By guest author Ron E. Peck, Esq.
When the Patient Protection and Affordable Care Act (“PPACA”), (now commonly referred to as the Affordable Care Act, the ACA, or “Obamacare”) was signed into law by President Barack Obama on March 23, 2010, both the health benefits and health care industries were abuzz with rumor, conjecture, and fear. As the dust has settled, we who service these industries have begun to appreciate the real impact the law has had on both the provision of health care, as well as payment for that care.
One industry that had to look more deeply at the “ripples” created by the law’s passage, to appreciate the impact the ACA would have on them, was the stop-loss, reinsurance, and/or excess loss carriers. While health insurance carriers, self-funded health plans, third party administrators, and other payers were able to understand their role and how the law would influence their future, stop-loss is not health care. Stop-loss does not pay medical service providers for health care. Stop-loss does not insure individual patients. Stop-loss is financial insurance; not health insurance.
Look at it this way… Imagine a law was passed, seriously impacting auto insurance. Car owners and auto insurance carriers, as well as mechanics, would understand immediately how this will impact them. But it would take some time for the carriers offering property insurance to those mechanics (insuring their garages) to see how the trickle down impact of such a law would impact them.
So while the knee jerk reaction to the ACA was to think that its impact on stop-loss would be minimal, the truth has revealed itself to be quite the opposite.
Right off the bat, stop-loss insurance carriers came to appreciate that if the health plans they in turn insure are forced by the law to pay more (expand coverage, eliminate pre-existing condition exclusions, remove annual and lifetime caps, obey the findings of independent review organizations [“IRO”], etc.), then so too would the stop-loss carrier be “expected” to pay more. I say “expected” because while the law requires – for instance – a health plan to obey an IRO’s finding in response to an appeal, the law does not require the stop-loss carrier to obey the same IRO decision. Furthermore, if by the time the appeal runs its course and the IRO deems the claim to be payable, the stop-loss coverage period has already expired, this would be another reason stop-loss could deny the claim. Yet, most carriers agreed that if an external force – such as Federal law – forces the health plan to pay a claim, the carrier – likewise – would deem the claim payable.
The impact of the ACA on stop-loss has expanded beyond increased payment and coverage responsibilities. Those who support the ACA, the insurance exchange marketplace(s) created by the law, and the ultimate mission of the law, have stated that “adverse selection” (health lives not seeking insurance in exchanges – a necessary element to enhance the risk pool) created by self-funding is one of the – if not the – greatest threat to the ACA and its exchanges.

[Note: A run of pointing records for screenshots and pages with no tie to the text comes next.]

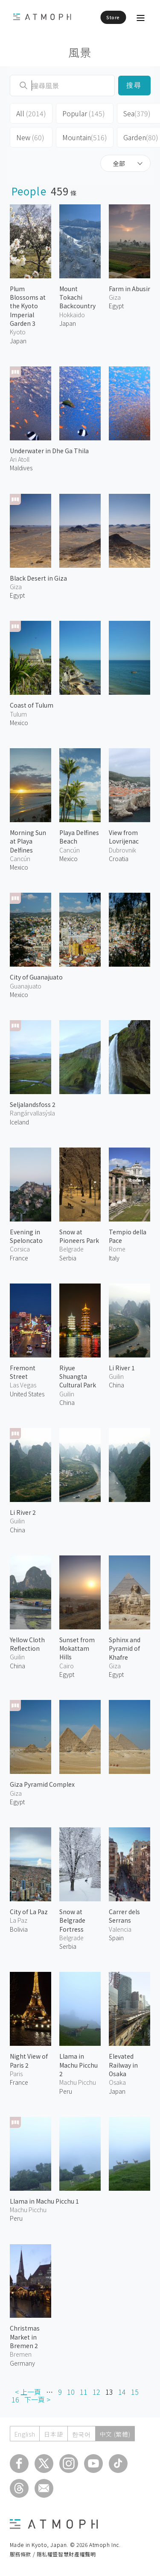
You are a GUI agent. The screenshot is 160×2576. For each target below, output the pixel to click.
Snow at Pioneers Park (79, 1236)
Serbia (67, 1258)
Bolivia (19, 1929)
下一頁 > (37, 2399)
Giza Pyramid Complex (42, 1784)
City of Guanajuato (36, 977)
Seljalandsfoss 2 (32, 1104)
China (67, 1402)
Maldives (21, 467)
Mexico (19, 722)
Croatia (118, 858)
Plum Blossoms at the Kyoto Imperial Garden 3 (28, 306)
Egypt (116, 305)
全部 (119, 163)
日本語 (53, 2434)
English (25, 2434)
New (30, 137)
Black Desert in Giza (38, 578)
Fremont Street (22, 1372)
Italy (114, 1258)
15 (135, 2392)
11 (83, 2392)
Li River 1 (122, 1367)
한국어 (81, 2434)
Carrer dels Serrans (124, 1915)
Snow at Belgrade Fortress (72, 1920)
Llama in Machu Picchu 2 (78, 2065)
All (31, 113)
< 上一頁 (28, 2392)
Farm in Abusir (129, 288)
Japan (18, 340)
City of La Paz (29, 1911)
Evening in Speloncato (26, 1236)
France (19, 1258)
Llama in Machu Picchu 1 (44, 2201)
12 (96, 2392)
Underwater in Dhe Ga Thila (49, 450)
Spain (116, 1937)
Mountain (84, 137)
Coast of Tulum (31, 705)
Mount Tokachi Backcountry (77, 297)
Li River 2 (23, 1512)
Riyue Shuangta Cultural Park (77, 1376)
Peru (65, 2091)
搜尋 (134, 85)
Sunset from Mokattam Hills (77, 1648)
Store (113, 17)
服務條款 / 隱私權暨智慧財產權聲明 (53, 2554)
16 (15, 2399)
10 (71, 2392)
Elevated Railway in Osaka (123, 2065)
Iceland (19, 1122)
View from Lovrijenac (124, 836)
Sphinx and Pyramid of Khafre (124, 1648)
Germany (22, 2363)
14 (122, 2392)
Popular (83, 113)
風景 (80, 52)
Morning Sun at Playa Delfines (28, 841)
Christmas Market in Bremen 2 (25, 2337)
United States (27, 1394)
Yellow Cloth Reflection (27, 1643)
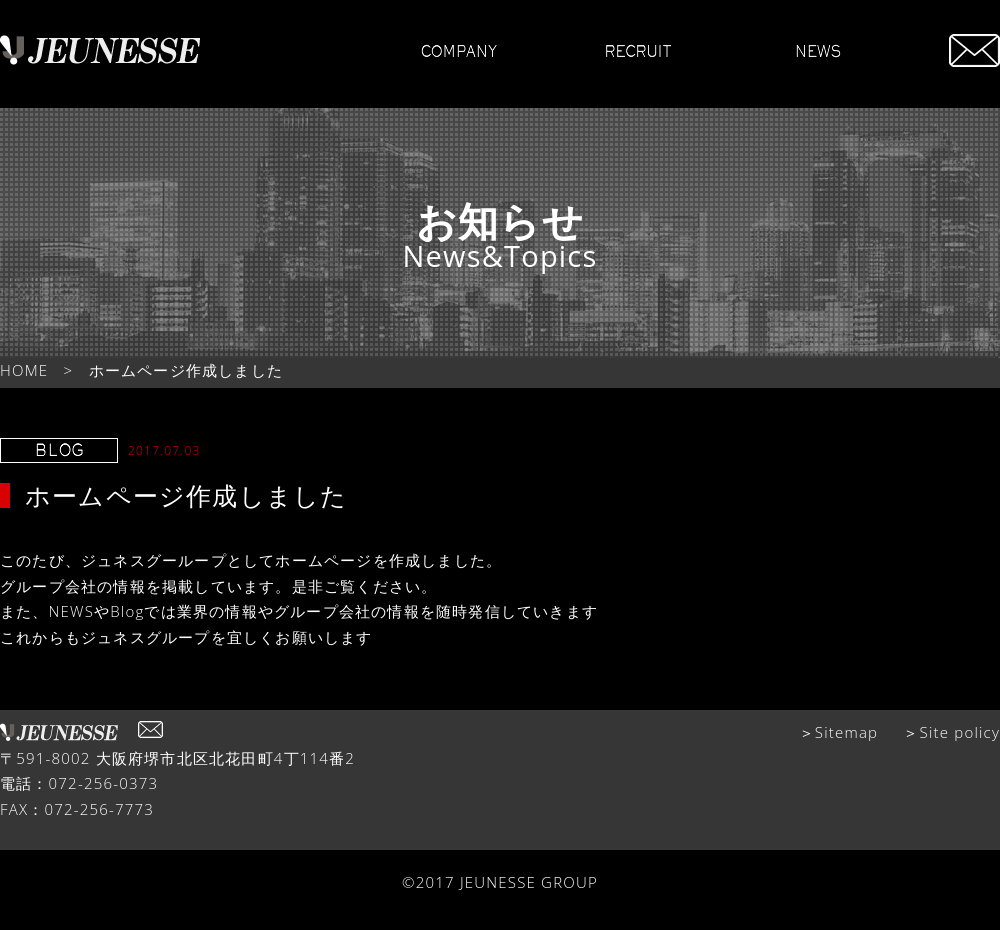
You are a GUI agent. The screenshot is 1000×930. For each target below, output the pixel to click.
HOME (24, 370)
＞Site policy (951, 732)
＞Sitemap (839, 732)
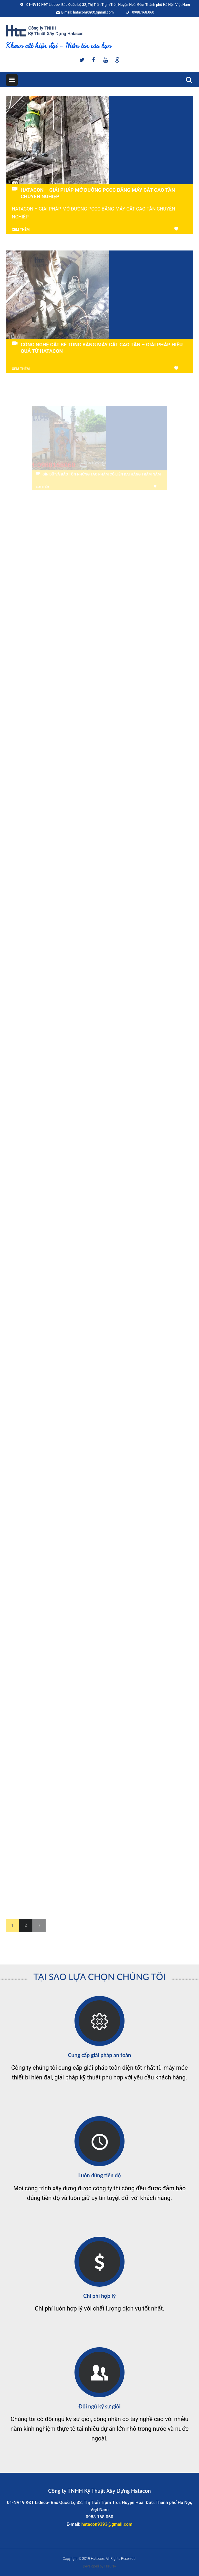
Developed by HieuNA (99, 2566)
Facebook (93, 60)
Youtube (105, 60)
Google (117, 60)
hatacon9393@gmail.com (93, 12)
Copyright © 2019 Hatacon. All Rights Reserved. (99, 2559)
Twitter (81, 60)
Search (187, 79)
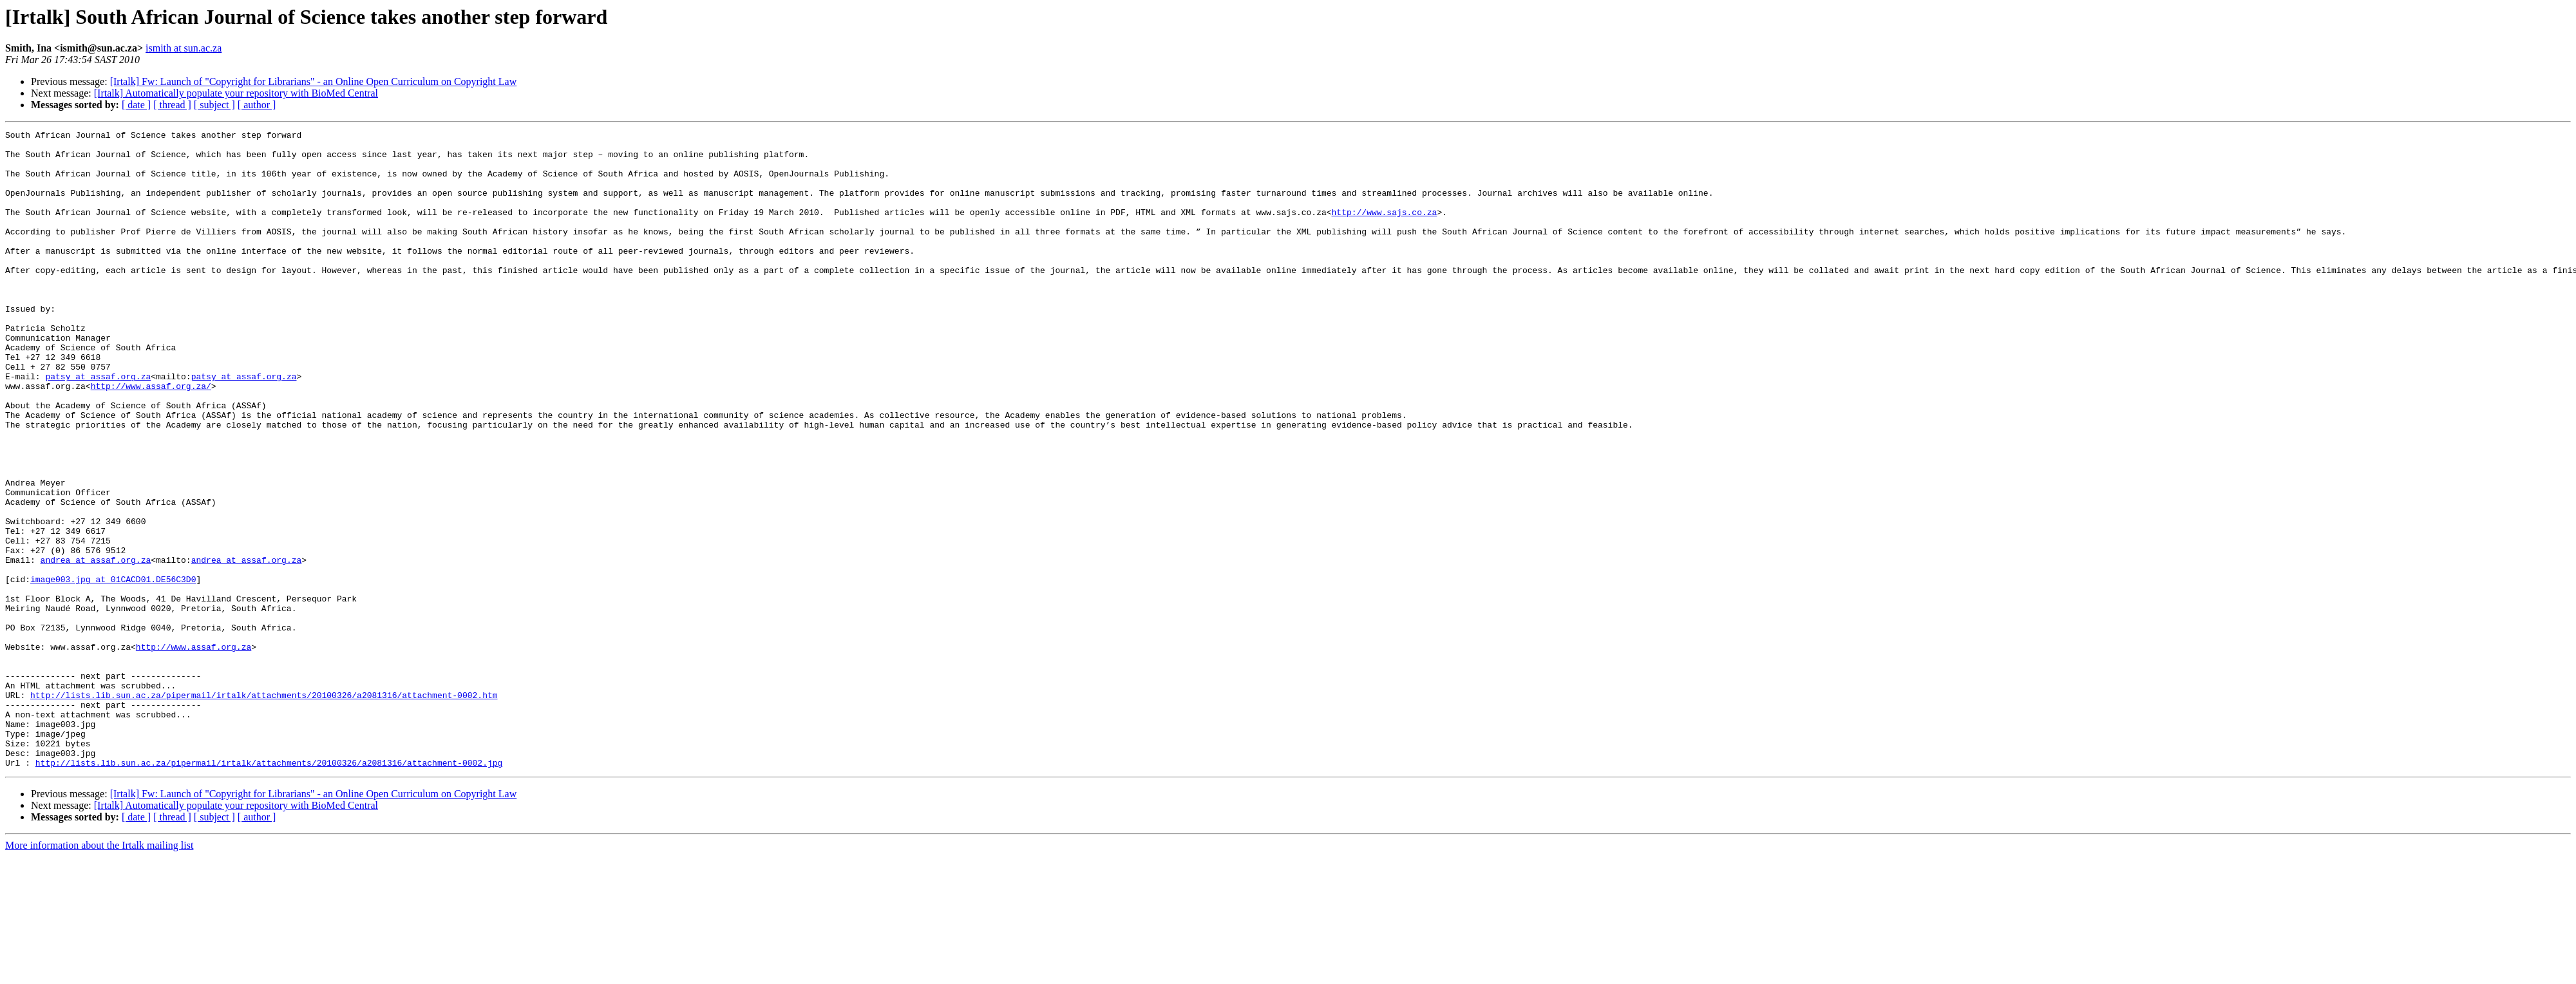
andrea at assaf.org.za (96, 646)
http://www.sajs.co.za (1384, 229)
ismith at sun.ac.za (184, 48)
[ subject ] (214, 104)
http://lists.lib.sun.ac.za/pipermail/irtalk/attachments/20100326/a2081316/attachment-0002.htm (263, 809)
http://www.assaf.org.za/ (151, 438)
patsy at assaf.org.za (98, 426)
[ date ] (136, 104)
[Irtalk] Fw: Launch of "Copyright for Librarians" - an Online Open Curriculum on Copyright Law (313, 81)
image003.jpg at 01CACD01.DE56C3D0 (113, 670)
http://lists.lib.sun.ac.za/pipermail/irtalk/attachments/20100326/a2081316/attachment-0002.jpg (268, 890)
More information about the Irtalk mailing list (99, 972)
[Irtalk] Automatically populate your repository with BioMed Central (236, 93)
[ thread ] (172, 104)
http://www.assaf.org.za (193, 751)
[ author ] (257, 104)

Not too long after the issue of “adverse selection” was identified, those who support the ACA and exchanges sprung into action; seeking to turn the tide, prevent this influx of self-funding, and get those healthy lives back into the exchange’s risk pool. Unfortunately for them, state based legislators and insurance commissioners, represented by the National Association of Insurance Commissioners or “NAIC,” have little to no power over self-funded plans. Why? The Employee Retirement Income Security Act of 1974 (“ERISA”) controls the regulation of such plans, and mostly prohibits State based regulation of such self-funded programs.
How, then, could the NAIC and ACA supporters regulate self-funding without regulating self-funding? Enter stop-loss!
Stop-loss, as I mentioned earlier, is financial insurance – not a self-funded health plan. Unlike those self-funded plans, financial insurance is fair game for State regulation. The NAIC in turn realized that if they could limit or eliminate self-funded plans’ ability to secure stop-loss, it would increase the cost and risk associated with self-funding to the point that many smaller employers wouldn’t be willing to self-fund any longer. Thus, smaller employers are kept from self-funding, without the NAIC regulating self-funding in violation of ERISA. Brilliant! And so… stop-loss finds itself regulated not because stop-loss needs or called for regulation, but rather, because in so doing, self-funding is curbed.
Recently, the NAIC’s ERISA sub-group released their commentary regarding this “backdoor regulation” of self-funding via stop-loss regulation, in the form of a whitepaper. The Third Party Administrators Association of America (“TPAAA”), which is a subdivision of The American Association of Payers, Administrators and Networks (“AAPAN”), has reviewed the offering and expressed some areas of concern. It appears as if the NAIC is advancing a theory that self-funded plans are not financially viable, and a poorly timed catastrophic claim could also mean catastrophe for the employer and employees; (an issue resolved by the presence of stop-loss, which – conveniently – has been made tougher to secure by the NAIC). Likewise, the Self-Insurance Institute of America, Inc. or “SIIA,” has also expressed its concerns, and is working toward clearing some misconceptions as it relates to self-funding. Only if self-funding is seen as a valuable product by the NAIC, will stop-loss – in turn – avoid being the NAIC’s scapegoat, as they seek to eliminate self-funding in the interest of the ACA and exchange.